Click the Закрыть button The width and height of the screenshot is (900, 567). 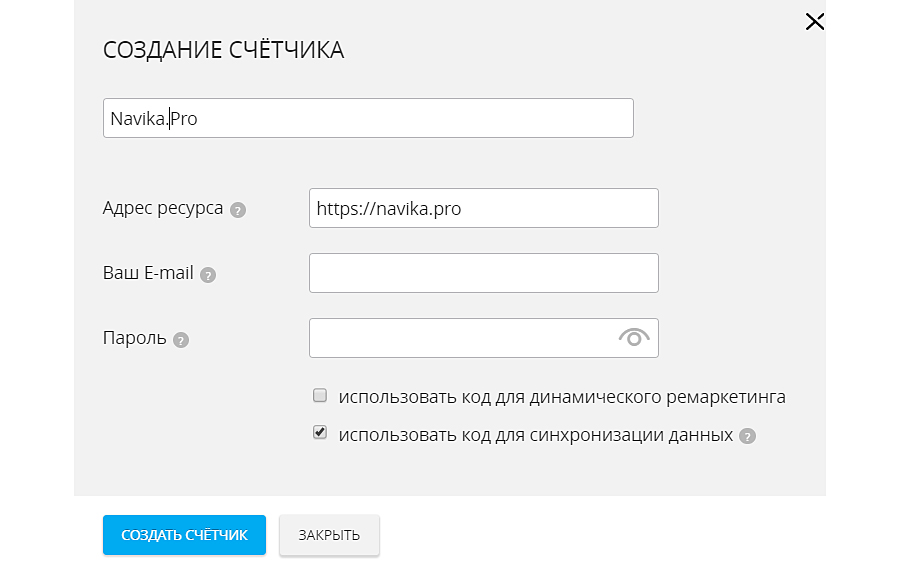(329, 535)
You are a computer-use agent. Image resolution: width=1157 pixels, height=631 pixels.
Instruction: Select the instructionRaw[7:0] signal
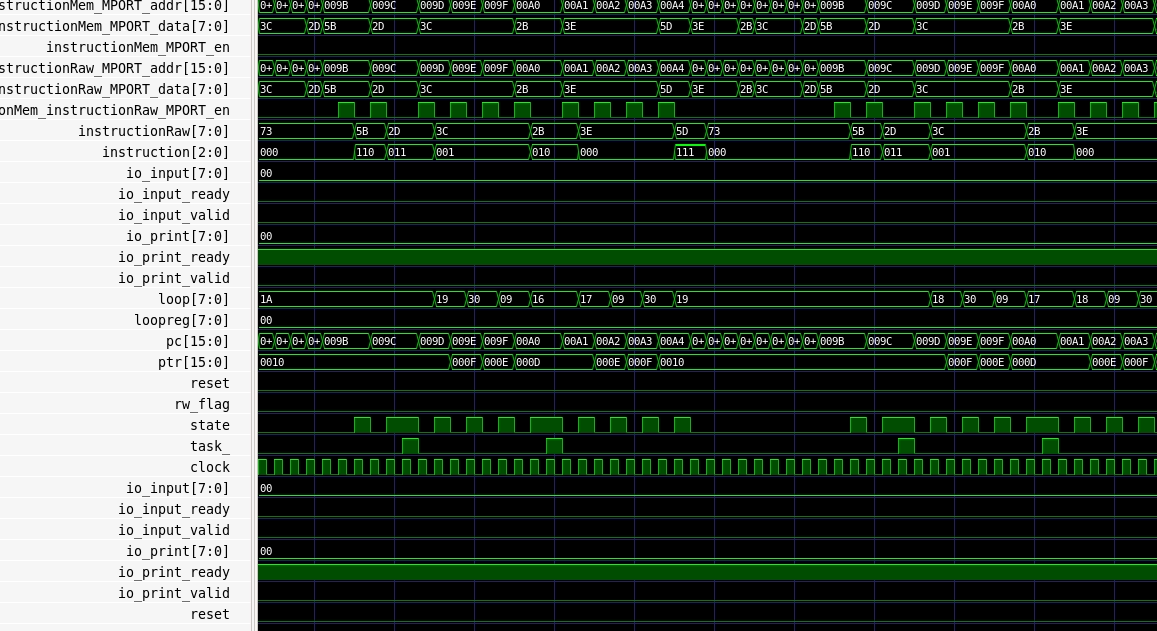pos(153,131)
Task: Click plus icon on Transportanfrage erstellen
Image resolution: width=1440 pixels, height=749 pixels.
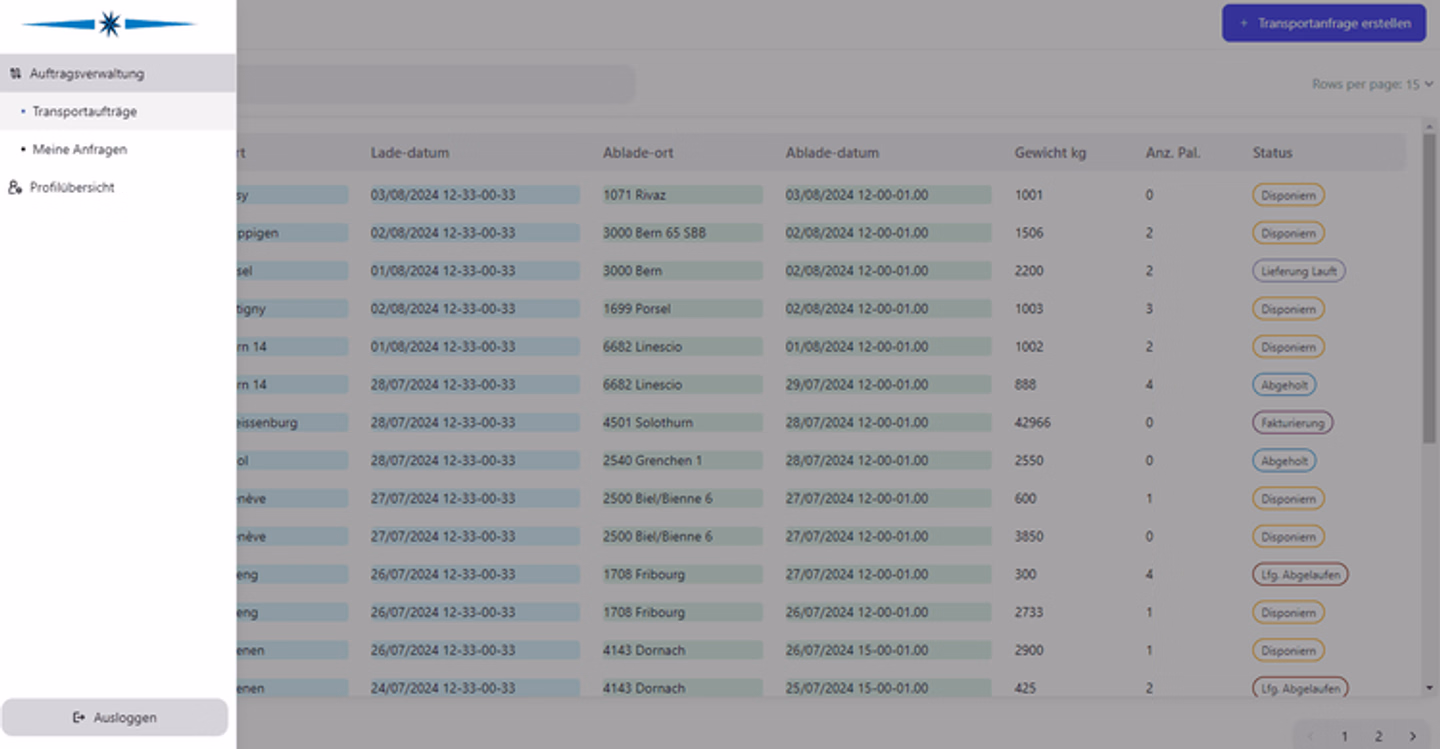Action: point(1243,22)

### Task objective
Every line from the one containing "Image resolution: width=1440" to the end of the material above is to be returned exactly, with the pictures left out.

### Response to this task
Image resolution: width=1440 pixels, height=749 pixels.
Action: point(1243,22)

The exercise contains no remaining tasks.